Astellas and Seattle Genetics Announce Antibody-Drug Conjugate Enfortumab Vedotin Produced Tumor Response Rate of 44 Percent in Patients with Most Common Type of Advanced Urothelial (Bladder) Cancer
TOKYO and BOTHELL, Wash., June 3, 2019 /PRNewswire/ -- Astellas Pharma Inc. (TSE: 4503) (President and CEO: Kenji Yasukawa, Ph.D., "Astellas") and Seattle Genetics, Inc. (Nasdaq: SGEN) today announced that data from the first cohort of a pivotal phase 2 clinical trial known as EV-201 demonstrated that the investigational agent enfortumab vedotin rapidly shrank tumors in most patients, resulting in an objective response rate (ORR) of 44 percent (55/125; 95% Confidence Interval (CI): 35.1-53.2). Complete responses (CR) were observed in 12 percent of patients (15/125). The median duration of tumor response was 7.6 months (range 0.95-11.3+). This cohort was open to patients with locally advanced or metastatic urothelial cancer who had received previous treatment with a platinum-containing chemotherapy and a PD-1/L1 checkpoint inhibitor. Responses were similar in the subgroups of patients analyzed, including those who had the worst prognosis, such as patients who had three or more previous lines of therapy, patients with liver metastases, and those who had not responded to a PD-1/L1 inhibitor. Treatment-related adverse events that occurred in 40 percent or more of patients were fatigue, alopecia, rash, decreased appetite, taste distortion, and peripheral neuropathy.
The data will be featured today in the official press program of the American Society of Clinical Oncology (ASCO) Annual Meeting and be presented as a Late-Breaking oral presentation (Abstract #LBA4505) and have been submitted for publication in a peer-reviewed journal.

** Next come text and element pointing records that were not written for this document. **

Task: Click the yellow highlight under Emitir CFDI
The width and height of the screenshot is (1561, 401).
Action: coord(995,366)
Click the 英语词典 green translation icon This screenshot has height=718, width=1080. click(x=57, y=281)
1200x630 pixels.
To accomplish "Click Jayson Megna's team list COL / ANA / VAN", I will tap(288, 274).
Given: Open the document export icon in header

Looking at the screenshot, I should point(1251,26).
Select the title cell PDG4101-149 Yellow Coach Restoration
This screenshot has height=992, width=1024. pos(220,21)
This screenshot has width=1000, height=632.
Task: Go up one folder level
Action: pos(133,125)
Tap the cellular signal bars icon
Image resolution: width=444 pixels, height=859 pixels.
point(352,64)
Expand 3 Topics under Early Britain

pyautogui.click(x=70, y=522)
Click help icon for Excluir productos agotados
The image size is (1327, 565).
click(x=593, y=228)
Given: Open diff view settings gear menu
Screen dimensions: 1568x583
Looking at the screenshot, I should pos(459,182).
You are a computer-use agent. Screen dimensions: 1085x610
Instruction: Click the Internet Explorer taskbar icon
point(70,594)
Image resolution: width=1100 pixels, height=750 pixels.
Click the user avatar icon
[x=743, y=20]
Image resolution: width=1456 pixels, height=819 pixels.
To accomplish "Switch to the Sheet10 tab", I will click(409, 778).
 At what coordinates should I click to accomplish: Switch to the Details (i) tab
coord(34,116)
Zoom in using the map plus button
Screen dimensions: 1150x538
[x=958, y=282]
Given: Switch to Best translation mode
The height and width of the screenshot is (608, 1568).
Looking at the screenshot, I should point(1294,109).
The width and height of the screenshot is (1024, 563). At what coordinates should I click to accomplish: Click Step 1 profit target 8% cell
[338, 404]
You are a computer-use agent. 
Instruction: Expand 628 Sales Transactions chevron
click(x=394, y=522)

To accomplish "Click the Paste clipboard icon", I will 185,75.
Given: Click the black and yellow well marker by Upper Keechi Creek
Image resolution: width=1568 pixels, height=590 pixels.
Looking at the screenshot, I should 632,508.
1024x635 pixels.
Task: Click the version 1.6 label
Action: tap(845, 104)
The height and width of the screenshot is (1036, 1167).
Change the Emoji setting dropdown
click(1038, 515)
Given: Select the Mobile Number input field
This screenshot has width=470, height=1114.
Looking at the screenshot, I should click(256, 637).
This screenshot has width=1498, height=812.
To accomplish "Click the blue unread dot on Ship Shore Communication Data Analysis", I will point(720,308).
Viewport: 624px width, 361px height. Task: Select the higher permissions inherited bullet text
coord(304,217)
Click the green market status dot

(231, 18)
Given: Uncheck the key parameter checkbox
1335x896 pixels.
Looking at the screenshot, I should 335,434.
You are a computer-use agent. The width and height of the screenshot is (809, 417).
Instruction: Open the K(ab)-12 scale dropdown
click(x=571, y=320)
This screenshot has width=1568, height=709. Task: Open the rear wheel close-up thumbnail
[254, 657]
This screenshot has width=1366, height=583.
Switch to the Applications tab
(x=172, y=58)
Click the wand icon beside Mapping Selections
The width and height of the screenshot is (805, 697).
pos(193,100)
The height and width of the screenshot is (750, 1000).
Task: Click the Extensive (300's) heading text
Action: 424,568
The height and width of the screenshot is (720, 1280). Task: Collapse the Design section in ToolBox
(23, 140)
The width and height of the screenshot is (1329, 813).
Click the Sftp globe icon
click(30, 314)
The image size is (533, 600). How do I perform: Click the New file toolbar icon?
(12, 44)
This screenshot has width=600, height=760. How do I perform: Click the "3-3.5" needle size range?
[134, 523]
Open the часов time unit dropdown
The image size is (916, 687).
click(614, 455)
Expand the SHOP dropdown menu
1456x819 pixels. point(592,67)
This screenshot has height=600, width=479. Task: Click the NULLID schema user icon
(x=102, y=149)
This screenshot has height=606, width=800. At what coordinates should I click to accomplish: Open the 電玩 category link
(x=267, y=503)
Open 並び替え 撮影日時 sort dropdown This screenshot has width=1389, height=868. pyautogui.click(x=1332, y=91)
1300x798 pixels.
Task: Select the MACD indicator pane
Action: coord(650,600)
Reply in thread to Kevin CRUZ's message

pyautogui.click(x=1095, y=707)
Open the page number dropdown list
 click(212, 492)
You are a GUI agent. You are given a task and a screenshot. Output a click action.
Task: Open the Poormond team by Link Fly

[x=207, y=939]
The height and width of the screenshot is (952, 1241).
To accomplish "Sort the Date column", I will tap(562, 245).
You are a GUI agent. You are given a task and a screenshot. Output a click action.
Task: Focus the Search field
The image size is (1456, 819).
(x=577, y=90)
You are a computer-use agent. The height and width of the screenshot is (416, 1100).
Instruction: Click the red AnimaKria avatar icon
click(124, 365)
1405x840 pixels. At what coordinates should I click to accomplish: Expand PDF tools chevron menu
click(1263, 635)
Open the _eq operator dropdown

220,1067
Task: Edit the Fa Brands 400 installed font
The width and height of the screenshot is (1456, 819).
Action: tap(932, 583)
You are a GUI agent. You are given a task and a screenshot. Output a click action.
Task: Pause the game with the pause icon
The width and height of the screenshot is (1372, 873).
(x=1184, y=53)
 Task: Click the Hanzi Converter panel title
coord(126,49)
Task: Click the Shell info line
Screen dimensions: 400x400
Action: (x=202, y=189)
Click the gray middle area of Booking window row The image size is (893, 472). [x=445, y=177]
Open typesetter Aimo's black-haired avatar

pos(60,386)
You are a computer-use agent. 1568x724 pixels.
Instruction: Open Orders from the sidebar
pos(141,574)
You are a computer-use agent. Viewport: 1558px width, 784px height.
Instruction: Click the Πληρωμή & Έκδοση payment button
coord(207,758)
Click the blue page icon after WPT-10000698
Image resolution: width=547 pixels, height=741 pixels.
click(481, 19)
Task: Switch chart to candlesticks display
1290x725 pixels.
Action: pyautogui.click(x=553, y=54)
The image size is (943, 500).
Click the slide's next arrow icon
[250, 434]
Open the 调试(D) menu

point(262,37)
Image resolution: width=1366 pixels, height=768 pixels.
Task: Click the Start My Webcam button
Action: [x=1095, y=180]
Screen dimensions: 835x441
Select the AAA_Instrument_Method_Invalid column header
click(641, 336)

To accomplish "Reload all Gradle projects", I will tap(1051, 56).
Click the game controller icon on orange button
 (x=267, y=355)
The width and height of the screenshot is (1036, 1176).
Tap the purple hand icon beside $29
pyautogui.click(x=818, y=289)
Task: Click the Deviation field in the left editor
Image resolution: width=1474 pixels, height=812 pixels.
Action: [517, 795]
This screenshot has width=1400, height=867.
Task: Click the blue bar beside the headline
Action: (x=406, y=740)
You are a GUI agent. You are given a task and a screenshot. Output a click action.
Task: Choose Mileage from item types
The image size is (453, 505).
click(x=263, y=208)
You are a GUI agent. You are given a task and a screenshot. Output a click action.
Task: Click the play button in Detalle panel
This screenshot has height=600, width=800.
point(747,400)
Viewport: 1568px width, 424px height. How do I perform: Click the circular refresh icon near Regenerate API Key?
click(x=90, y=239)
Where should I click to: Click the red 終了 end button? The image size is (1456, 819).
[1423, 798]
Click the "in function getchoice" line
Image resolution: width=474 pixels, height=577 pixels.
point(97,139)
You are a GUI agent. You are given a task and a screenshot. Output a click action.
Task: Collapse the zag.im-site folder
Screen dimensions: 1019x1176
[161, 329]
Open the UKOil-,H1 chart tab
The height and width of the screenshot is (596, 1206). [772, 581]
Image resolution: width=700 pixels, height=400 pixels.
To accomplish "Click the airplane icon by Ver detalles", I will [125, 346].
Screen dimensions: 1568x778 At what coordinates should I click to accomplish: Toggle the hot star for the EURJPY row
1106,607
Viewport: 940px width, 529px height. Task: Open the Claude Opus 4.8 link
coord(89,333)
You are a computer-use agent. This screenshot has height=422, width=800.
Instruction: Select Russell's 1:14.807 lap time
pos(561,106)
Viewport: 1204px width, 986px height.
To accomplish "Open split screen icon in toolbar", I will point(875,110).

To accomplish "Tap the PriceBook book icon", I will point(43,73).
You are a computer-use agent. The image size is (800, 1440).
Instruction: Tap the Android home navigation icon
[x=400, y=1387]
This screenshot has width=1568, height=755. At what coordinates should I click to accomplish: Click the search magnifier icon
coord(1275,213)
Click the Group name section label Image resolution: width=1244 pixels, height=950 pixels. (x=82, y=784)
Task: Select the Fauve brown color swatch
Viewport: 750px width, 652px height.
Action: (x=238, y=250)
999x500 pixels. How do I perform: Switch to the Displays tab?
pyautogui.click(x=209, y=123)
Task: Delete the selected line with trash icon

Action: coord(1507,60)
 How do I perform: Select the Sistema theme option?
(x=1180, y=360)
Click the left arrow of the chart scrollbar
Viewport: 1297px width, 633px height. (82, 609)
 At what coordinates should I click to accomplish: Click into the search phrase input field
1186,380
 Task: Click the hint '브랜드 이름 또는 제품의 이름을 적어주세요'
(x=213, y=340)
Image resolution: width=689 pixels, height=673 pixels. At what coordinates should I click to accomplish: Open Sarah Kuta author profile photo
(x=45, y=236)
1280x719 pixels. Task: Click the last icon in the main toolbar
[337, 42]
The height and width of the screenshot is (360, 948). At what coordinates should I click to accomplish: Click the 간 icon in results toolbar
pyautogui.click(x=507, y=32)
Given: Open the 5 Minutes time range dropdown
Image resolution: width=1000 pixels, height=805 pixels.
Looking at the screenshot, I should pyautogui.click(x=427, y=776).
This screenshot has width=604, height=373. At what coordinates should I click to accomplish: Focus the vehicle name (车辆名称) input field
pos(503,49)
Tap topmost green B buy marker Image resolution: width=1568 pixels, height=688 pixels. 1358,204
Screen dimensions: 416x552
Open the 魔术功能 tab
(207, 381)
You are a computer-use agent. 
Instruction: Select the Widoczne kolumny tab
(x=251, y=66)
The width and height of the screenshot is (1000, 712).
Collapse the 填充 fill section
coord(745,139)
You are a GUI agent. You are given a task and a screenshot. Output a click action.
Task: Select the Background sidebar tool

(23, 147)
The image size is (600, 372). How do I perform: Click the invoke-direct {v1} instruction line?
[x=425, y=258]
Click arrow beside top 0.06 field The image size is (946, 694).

Despite recent advances in treatment, approximately 80 percent of people do not respond to PD-1/L1 inhibitors, which are the standard of care after platinum-containing therapy has failed as an initial treatment for advanced disease.,, These patients have few treatment options and new therapies are urgently needed.
Enfortumab vedotin is an investigational antibody-drug conjugate (ADC) that targets Nectin-4, a protein that is highly expressed in urothelial cancers., Based on the results of the EV-201 trial, the companies plan to submit a Biologics License Application (BLA) for enfortumab vedotin to the U.S. Food and Drug Administration (FDA) this year. Based on preliminary results from the phase 1 EV-101 trial, the FDA granted enfortumab vedotin Breakthrough Therapy designation for people with locally advanced or metastatic urothelial cancer whose disease has progressed during or following checkpoint inhibitor therapy.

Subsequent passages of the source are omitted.